In case, install with sudo apt install dbus-broker

If the package is not available, install from source.

Post installation, reboot your Pi with sudo reboot.

Install Python3 and pip3

Check if you have python already installed with python -V to show the version.

Note when using apt, this will install as of writing Python 3.9 which now EOL (just dont do it). If it is already installed, run: sudo apt install python3-pip to add pip for python 3.9

sudo apt install python3 python3-pip

Install the python3.dev package which is sometimes required when updating a library with pip.

sudo apt install python3-dev

To install an updated version like Python 3.11 additionally if there is already a bundled OS version installed, do following steps. Note that compiling can take a while:

cd /tmp
sudo apt install build-essential zlib1g-dev libncurses5-dev libgdbm-dev libnss3-dev \
  libssl-dev libsqlite3-dev tk-dev libc6-dev libbz2-dev
wget https://www.python.org/ftp/python/3.11.3/Python-3.11.3.tgz
tar -xzvf Python-3.11.3.tgz
cd Python-3.11.3/
./configure --enable-optimizations
make -j4
sudo make altinstall
pip3.11 install --upgrade pip

whereis python

sudo update-alternatives --install /usr/bin/python python /usr/local/bin/python3.11 50
sudo update-alternatives --install /usr/bin/python python /usr/bin/python3.9 30

sudo update-alternatives --install /usr/bin/python3 python3 /usr/local/bin/python3.11 50
sudo update-alternatives --install /usr/bin/python3 python3 /usr/bin/python3.9 30

sudo update-alternatives --config python
sudo update-alternatives --config python3

update-alternatives --list python
update-alternatives --list python3

whereis pip

Run the following to verify that you have installed the version correctly:

python -V
Python 3.11.1

Finally you can remove the files from the /temp dir:

rm -r /tmp/Python-3.11.1*

To fix an error message about a missing module ModuleNotFoundError: No module named 'apt_pkg' like when installing docker (see below), we need to run the following command:

sudo ln -s \
/usr/lib/python3/dist-packages/apt_pkg.cpython-39-aarch64-linux-gnu.so \
/usr/lib/python3/dist-packages/apt_pkg.so

To prepare some python packages that are often used, create a file named requirements.txt in your home directory with following contents, more libraries can be added easily.

paho-mqtt
psutil
pytz
PyYAML
rpi_bad_power
python-dotenv
docutils
RPi.GPIO

Note to run check_requirements.py to see which of the modules are already installed.
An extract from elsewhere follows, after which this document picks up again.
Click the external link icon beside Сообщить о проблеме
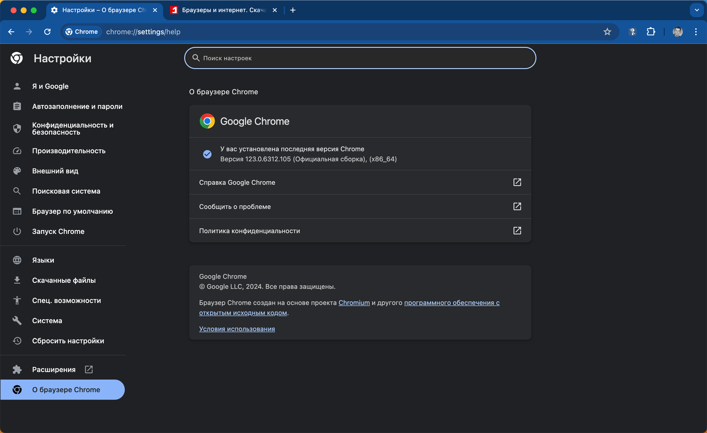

Then load the libraries once for the user and once for root:

pip install -r requirements.txt
sudo pip install -r requirements.txt

Note that when you have selected python 3.9 via alternatives, you must load the requirements also via:

python -m pip install -r requirements.txt
sudo python -m pip install -r requirements.txt

This will make the packages available for python 3.9 too.

Also install the following, note that the provided version (2.3.0) only runs on python 3.9 and 3.10:

sudo apt-get install python3-dev
sudo apt-get install python3-apt

See python-apt for how to compile an updated version

Enable Argon Mini Fan temp driven PWM fan speed

Note, do not use the argonone.sh script. It is not designed for that fan and will not work.

Note, you can of course set a fixed temp value in /boot/config.txt like

dtoverlay=gpio-fan,gpiopin=18,temp=65000

but you only get on/off and lose fan speed control, having a fan that offers PWM...

Note that the Argon mini Fan uses GPIO pin 18 for PWM speed control.

PWM controlled fan speed

Kudos for this aricle as source, some adoptions made PWM Regulated Fan Based on CPU Temperature

Create a folder in your home directory and copy the following files to this location, you can change it according your needs, adopt the file/path in fan_control.service accordingly:

mkdir ~/fan_control

calib_fan.py

fan_control.py

fan_control.service

While not mandatory, it is g good thing to check the minimum speed required value to turn on the fan.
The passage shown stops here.